Repeat each record word for word. Leave nothing out.
--- DATASET ---
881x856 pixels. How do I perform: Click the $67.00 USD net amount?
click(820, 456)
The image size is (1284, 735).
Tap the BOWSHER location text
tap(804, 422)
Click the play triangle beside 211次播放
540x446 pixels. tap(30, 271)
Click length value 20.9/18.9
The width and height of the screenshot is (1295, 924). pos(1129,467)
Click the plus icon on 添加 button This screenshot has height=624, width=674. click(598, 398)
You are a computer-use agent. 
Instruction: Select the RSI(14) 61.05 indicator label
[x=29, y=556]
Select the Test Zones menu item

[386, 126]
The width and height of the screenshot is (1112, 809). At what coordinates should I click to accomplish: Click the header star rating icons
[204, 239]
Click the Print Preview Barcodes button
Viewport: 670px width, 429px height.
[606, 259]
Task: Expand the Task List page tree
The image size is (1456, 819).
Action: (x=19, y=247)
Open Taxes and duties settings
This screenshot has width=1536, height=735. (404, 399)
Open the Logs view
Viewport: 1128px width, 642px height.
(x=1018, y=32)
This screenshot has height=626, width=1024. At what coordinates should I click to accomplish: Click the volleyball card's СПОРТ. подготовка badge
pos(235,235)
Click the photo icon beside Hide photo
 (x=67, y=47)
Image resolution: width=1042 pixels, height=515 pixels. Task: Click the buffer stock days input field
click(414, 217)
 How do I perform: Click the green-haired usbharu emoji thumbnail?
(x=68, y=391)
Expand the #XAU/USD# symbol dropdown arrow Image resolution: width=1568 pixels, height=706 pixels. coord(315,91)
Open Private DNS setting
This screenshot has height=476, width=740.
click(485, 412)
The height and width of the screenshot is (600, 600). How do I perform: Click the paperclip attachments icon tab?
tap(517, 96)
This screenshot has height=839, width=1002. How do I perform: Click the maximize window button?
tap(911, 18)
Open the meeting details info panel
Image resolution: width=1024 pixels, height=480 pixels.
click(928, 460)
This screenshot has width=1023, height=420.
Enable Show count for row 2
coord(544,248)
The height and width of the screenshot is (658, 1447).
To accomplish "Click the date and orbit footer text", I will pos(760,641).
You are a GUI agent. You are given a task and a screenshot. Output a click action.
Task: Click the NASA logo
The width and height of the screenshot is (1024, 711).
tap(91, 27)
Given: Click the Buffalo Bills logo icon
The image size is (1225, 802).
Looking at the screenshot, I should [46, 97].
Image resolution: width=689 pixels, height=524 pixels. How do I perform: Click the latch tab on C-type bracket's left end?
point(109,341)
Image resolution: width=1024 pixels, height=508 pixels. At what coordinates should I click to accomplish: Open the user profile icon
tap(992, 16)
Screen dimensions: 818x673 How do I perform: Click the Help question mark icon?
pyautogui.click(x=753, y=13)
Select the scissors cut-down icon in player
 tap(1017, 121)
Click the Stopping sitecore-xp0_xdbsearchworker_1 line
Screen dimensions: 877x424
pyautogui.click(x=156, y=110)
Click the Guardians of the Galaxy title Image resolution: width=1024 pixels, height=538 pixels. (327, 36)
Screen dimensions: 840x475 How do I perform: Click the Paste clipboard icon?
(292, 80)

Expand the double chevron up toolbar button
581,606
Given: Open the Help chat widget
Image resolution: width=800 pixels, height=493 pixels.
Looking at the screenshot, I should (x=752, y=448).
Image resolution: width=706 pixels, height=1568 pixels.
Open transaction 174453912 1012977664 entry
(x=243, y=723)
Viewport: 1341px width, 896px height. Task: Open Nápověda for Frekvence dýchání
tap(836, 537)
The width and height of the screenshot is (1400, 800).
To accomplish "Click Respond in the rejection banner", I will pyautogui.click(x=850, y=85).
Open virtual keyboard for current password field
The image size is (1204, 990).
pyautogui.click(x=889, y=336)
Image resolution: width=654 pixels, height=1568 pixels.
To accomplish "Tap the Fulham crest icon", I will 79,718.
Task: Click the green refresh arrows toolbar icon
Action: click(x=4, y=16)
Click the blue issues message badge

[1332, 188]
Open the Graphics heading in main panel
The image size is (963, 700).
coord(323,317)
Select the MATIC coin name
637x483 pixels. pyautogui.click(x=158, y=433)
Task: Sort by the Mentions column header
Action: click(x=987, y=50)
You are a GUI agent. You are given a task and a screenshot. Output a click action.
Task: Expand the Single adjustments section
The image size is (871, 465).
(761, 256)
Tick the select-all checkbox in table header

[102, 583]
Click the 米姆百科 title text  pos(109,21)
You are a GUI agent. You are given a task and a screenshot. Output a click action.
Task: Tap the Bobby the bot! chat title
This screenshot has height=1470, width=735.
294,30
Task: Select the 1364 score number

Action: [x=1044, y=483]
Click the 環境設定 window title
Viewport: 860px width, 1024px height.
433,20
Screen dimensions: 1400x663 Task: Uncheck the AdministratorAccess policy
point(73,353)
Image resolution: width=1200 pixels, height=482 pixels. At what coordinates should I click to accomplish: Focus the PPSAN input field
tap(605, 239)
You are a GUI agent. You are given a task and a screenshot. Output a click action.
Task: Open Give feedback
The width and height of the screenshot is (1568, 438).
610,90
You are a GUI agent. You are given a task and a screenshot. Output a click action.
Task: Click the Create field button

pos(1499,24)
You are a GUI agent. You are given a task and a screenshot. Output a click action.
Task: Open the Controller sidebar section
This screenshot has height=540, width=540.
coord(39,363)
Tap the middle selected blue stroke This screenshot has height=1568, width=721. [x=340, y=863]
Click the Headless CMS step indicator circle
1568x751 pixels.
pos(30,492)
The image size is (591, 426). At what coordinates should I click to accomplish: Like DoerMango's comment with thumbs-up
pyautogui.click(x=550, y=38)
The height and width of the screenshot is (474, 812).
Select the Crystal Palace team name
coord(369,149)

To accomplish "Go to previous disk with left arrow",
---
• RESULT OF THE TASK:
881x856 pixels. How do I perform: Click the $67.00 USD net amount?
click(820, 456)
The image size is (1284, 735).
Tap the BOWSHER location text
tap(804, 422)
Click the play triangle beside 211次播放
540x446 pixels. tap(30, 271)
Click length value 20.9/18.9
The width and height of the screenshot is (1295, 924). pos(1129,467)
Click the plus icon on 添加 button This screenshot has height=624, width=674. click(598, 398)
You are a computer-use agent. 
Instruction: Select the RSI(14) 61.05 indicator label
[x=29, y=556]
Select the Test Zones menu item

[386, 126]
The width and height of the screenshot is (1112, 809). At what coordinates should I click to accomplish: Click the header star rating icons
[204, 239]
Click the Print Preview Barcodes button
Viewport: 670px width, 429px height.
[606, 259]
Task: Expand the Task List page tree
The image size is (1456, 819).
Action: (x=19, y=247)
Open Taxes and duties settings
This screenshot has width=1536, height=735. (404, 399)
Open the Logs view
Viewport: 1128px width, 642px height.
(x=1018, y=32)
This screenshot has height=626, width=1024. At what coordinates should I click to accomplish: Click the volleyball card's СПОРТ. подготовка badge
pos(235,235)
Click the photo icon beside Hide photo
 (x=67, y=47)
Image resolution: width=1042 pixels, height=515 pixels. Task: Click the buffer stock days input field
click(414, 217)
 How do I perform: Click the green-haired usbharu emoji thumbnail?
(x=68, y=391)
Expand the #XAU/USD# symbol dropdown arrow Image resolution: width=1568 pixels, height=706 pixels. coord(315,91)
Open Private DNS setting
This screenshot has height=476, width=740.
click(485, 412)
The height and width of the screenshot is (600, 600). How do I perform: Click the paperclip attachments icon tab?
tap(517, 96)
This screenshot has height=839, width=1002. How do I perform: Click the maximize window button?
tap(911, 18)
Open the meeting details info panel
Image resolution: width=1024 pixels, height=480 pixels.
click(928, 460)
This screenshot has width=1023, height=420.
Enable Show count for row 2
coord(544,248)
The height and width of the screenshot is (658, 1447).
To accomplish "Click the date and orbit footer text", I will pos(760,641).
You are a GUI agent. You are given a task and a screenshot. Output a click action.
Task: Click the NASA logo
The width and height of the screenshot is (1024, 711).
tap(91, 27)
Given: Click the Buffalo Bills logo icon
The image size is (1225, 802).
Looking at the screenshot, I should [46, 97].
Image resolution: width=689 pixels, height=524 pixels. How do I perform: Click the latch tab on C-type bracket's left end?
point(109,341)
Image resolution: width=1024 pixels, height=508 pixels. At what coordinates should I click to accomplish: Open the user profile icon
tap(992, 16)
Screen dimensions: 818x673 How do I perform: Click the Help question mark icon?
pyautogui.click(x=753, y=13)
Select the scissors cut-down icon in player
 tap(1017, 121)
Click the Stopping sitecore-xp0_xdbsearchworker_1 line
Screen dimensions: 877x424
pyautogui.click(x=156, y=110)
Click the Guardians of the Galaxy title Image resolution: width=1024 pixels, height=538 pixels. (327, 36)
Screen dimensions: 840x475 How do I perform: Click the Paste clipboard icon?
(292, 80)

Expand the double chevron up toolbar button
581,606
Given: Open the Help chat widget
Image resolution: width=800 pixels, height=493 pixels.
Looking at the screenshot, I should (x=752, y=448).
Image resolution: width=706 pixels, height=1568 pixels.
Open transaction 174453912 1012977664 entry
(x=243, y=723)
Viewport: 1341px width, 896px height. Task: Open Nápověda for Frekvence dýchání
tap(836, 537)
The width and height of the screenshot is (1400, 800).
To accomplish "Click Respond in the rejection banner", I will pyautogui.click(x=850, y=85).
Open virtual keyboard for current password field
The image size is (1204, 990).
pyautogui.click(x=889, y=336)
Image resolution: width=654 pixels, height=1568 pixels.
To accomplish "Tap the Fulham crest icon", I will 79,718.
Task: Click the green refresh arrows toolbar icon
Action: click(x=4, y=16)
Click the blue issues message badge

[1332, 188]
Open the Graphics heading in main panel
The image size is (963, 700).
coord(323,317)
Select the MATIC coin name
637x483 pixels. pyautogui.click(x=158, y=433)
Task: Sort by the Mentions column header
Action: click(x=987, y=50)
You are a GUI agent. You are given a task and a screenshot. Output a click action.
Task: Expand the Single adjustments section
The image size is (871, 465).
(761, 256)
Tick the select-all checkbox in table header

[102, 583]
Click the 米姆百科 title text  pos(109,21)
You are a GUI agent. You are given a task and a screenshot. Output a click action.
Task: Tap the Bobby the bot! chat title
This screenshot has height=1470, width=735.
294,30
Task: Select the 1364 score number

Action: [x=1044, y=483]
Click the 環境設定 window title
Viewport: 860px width, 1024px height.
433,20
Screen dimensions: 1400x663 Task: Uncheck the AdministratorAccess policy
point(73,353)
Image resolution: width=1200 pixels, height=482 pixels. At what coordinates should I click to accomplish: Focus the PPSAN input field
tap(605, 239)
You are a GUI agent. You are given a task and a screenshot. Output a click action.
Task: Open Give feedback
The width and height of the screenshot is (1568, 438).
610,90
You are a GUI agent. You are given a task and a screenshot. Output a click action.
Task: Click the Create field button

pos(1499,24)
You are a GUI agent. You are given a task and a screenshot. Output a click action.
Task: Open the Controller sidebar section
This screenshot has height=540, width=540.
coord(39,363)
Tap the middle selected blue stroke This screenshot has height=1568, width=721. [x=340, y=863]
Click the Headless CMS step indicator circle
1568x751 pixels.
pos(30,492)
The image size is (591, 426). At what coordinates should I click to accomplish: Like DoerMango's comment with thumbs-up
pyautogui.click(x=550, y=38)
The height and width of the screenshot is (474, 812).
Select the Crystal Palace team name
coord(369,149)

To accomplish "Go to previous disk with left arrow",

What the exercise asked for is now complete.